### Extract provided
•••

A Crucial F-35 Fighter Component Is Being Built On Sydney’s North Shore

The Lane Cove West Business Park on Sydney’s north shore is a sleepy little place, but inside one of its buildings, behind these doors, something very high-tech is being created. Rockwell Collins Australia, a subsidiary of its American parent, is hard at work building an integral part of the world-class sensor suite that goes into the F-35 Joint Strike Fighter.

The part in question is the Distributed Aperture System, an electro-optical lens-and-sensor array in a set of six that are arranged around the body of the F-35 and tied into both the flight control systems and the pilot’s ridiculously advanced helmet. The DAS is, in essence, an incredibly high-tech camera, but the arrangement of six on a JSF airframe gives the pilot a 360-degree, 3D, true-to-life live feed of the terrain and flight space around them. It also tracks and catalogues nearby planes, incoming objects and potential threats.

This is what the DAS does:

A little smaller than a soft drink can, the Distributed Aperture System requires incredibly precise optics and both optical and infrared sensors and therefore minutely accurate manufacturing by a highly trained team. The facility to build the DAS had to be custom built at Rockwell’s Australian offices, with air-leveled tables in a class 10,000 clean room and a final testing system that is the only one of its type in Australia. Rockwell wouldn’t share any info on the individual price of a DAS with us, but you can bet they don’t come cheap.

Intricately tied into the DAS and every other system is a F-35 pilot’s helmet:

The helmet includes projectors that show a heads-up display on the pilot’s visor, and when switching to DAS mode the pilot can look around and through the jet’s airframe, literally moving their head to see through the fuselage and underneath the wings. Since the F-35B has the capability for vertical landing, a system like Distributed Aperture is of huge advantage to a pilot’s situational awareness.

•••

### Exercise A
Reproduce the F-35 sensor article word for word, everything from "The helmet includes" down to "pilot’s situational awareness.".
### Exercise B
Take the F-35 sensor article further, beginning right after its last sentence.

Dataset records
•••

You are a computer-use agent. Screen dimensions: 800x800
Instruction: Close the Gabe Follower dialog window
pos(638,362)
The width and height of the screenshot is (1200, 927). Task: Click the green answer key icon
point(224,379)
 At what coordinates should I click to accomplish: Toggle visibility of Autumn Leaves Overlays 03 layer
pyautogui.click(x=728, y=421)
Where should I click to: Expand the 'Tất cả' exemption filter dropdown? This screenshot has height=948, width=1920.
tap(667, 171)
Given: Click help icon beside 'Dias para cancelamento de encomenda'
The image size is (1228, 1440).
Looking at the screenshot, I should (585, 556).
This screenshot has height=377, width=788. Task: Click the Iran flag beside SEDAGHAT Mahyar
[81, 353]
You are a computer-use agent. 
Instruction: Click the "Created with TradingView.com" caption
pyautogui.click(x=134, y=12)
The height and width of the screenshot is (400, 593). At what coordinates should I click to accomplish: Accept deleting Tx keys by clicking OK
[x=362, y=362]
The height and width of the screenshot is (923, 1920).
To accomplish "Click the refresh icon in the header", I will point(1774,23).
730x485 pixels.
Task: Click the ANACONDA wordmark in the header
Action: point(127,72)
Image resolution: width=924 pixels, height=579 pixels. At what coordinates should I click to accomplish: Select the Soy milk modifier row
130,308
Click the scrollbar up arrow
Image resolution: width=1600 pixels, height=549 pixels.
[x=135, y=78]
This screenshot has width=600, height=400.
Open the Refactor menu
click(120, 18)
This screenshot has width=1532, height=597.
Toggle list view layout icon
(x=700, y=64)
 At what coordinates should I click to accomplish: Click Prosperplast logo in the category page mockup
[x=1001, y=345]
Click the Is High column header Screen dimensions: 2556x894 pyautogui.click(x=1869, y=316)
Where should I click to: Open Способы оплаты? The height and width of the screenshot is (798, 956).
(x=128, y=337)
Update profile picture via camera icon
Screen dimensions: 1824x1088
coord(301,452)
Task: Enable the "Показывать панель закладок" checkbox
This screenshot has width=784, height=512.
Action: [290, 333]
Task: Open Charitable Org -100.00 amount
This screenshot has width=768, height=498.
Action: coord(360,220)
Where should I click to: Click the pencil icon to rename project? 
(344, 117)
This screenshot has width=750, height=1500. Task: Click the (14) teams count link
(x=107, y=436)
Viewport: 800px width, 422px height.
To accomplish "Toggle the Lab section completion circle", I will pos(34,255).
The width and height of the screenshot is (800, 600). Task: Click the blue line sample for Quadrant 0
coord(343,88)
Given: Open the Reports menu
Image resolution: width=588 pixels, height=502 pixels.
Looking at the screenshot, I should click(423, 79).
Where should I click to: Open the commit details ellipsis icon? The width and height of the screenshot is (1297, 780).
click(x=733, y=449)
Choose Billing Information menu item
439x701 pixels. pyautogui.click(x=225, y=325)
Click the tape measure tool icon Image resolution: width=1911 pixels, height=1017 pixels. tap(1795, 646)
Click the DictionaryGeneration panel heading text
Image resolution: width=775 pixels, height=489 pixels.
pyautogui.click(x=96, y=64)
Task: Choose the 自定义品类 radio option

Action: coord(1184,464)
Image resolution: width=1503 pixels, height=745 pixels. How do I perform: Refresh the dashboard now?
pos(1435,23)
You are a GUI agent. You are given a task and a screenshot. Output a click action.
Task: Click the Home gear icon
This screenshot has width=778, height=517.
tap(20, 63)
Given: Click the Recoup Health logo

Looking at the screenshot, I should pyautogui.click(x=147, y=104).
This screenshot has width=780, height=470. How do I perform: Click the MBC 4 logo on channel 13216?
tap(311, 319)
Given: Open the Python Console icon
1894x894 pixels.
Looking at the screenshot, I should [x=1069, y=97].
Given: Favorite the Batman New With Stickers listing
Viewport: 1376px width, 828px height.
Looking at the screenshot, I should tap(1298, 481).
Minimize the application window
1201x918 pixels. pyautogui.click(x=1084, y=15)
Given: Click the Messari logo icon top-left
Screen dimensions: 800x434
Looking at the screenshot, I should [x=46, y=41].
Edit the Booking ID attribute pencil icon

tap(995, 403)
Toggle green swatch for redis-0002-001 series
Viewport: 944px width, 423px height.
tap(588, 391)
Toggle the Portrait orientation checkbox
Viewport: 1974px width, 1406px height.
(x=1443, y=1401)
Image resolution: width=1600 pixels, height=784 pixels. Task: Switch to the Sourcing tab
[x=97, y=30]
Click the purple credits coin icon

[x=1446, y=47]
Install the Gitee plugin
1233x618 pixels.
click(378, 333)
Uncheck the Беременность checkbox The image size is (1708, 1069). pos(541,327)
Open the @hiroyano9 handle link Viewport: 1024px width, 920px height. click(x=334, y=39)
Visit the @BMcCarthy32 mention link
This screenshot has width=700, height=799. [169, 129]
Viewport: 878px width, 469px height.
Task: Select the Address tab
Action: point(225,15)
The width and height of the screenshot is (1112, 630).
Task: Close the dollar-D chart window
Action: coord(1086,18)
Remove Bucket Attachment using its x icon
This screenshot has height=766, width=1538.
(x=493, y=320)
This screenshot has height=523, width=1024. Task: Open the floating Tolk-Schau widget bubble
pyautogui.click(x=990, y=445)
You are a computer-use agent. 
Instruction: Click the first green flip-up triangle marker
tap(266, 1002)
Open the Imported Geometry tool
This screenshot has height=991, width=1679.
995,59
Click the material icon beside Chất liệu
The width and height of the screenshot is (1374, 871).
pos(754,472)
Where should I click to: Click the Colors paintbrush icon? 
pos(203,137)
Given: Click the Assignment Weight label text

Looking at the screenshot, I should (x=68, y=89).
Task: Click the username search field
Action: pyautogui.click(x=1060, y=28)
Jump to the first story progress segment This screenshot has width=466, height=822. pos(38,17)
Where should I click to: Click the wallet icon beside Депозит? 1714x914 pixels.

•••

### Exercise answer A
The helmet includes projectors that show a heads-up display on the pilot’s visor, and when switching to DAS mode the pilot can look around and through the jet’s airframe, literally moving their head to see through the fuselage and underneath the wings. Since the F-35B has the capability for vertical landing, a system like Distributed Aperture is of huge advantage to a pilot’s situational awareness.

### Exercise answer B
Here’s the clean room where the DAS is built, hidden away in Rockwell Collins’ facility and locked behind several sturdy doors:

The Aussie lab is the sister of an identical one in the United States, and has been tasked with building 40 per cent of the total number of DASes required. With 180 JSFs being rolled off the production line per year during full-scale manufacturing, Rockwell’s contract to produce at least 6 DAS units for each — not counting replacements and spares — means the Australian operation will be producing 432 of the 1080 total. At the moment, only two staff work full-time in the clean room, but Rockwell wants to increase that to eight once a team with the right level of qualifications has been assembled.

Australia has orders in place for at least 72 of the F-35 Joint Strike Fighter aircraft based at RAAF Bases Williamtown and Tindal, with provision for up to 100 in total including a third squadron at Amberley. (During the building’s opening ceremony, an Air Force spokesperson casually mentioned that “we’d like a few more”, too.)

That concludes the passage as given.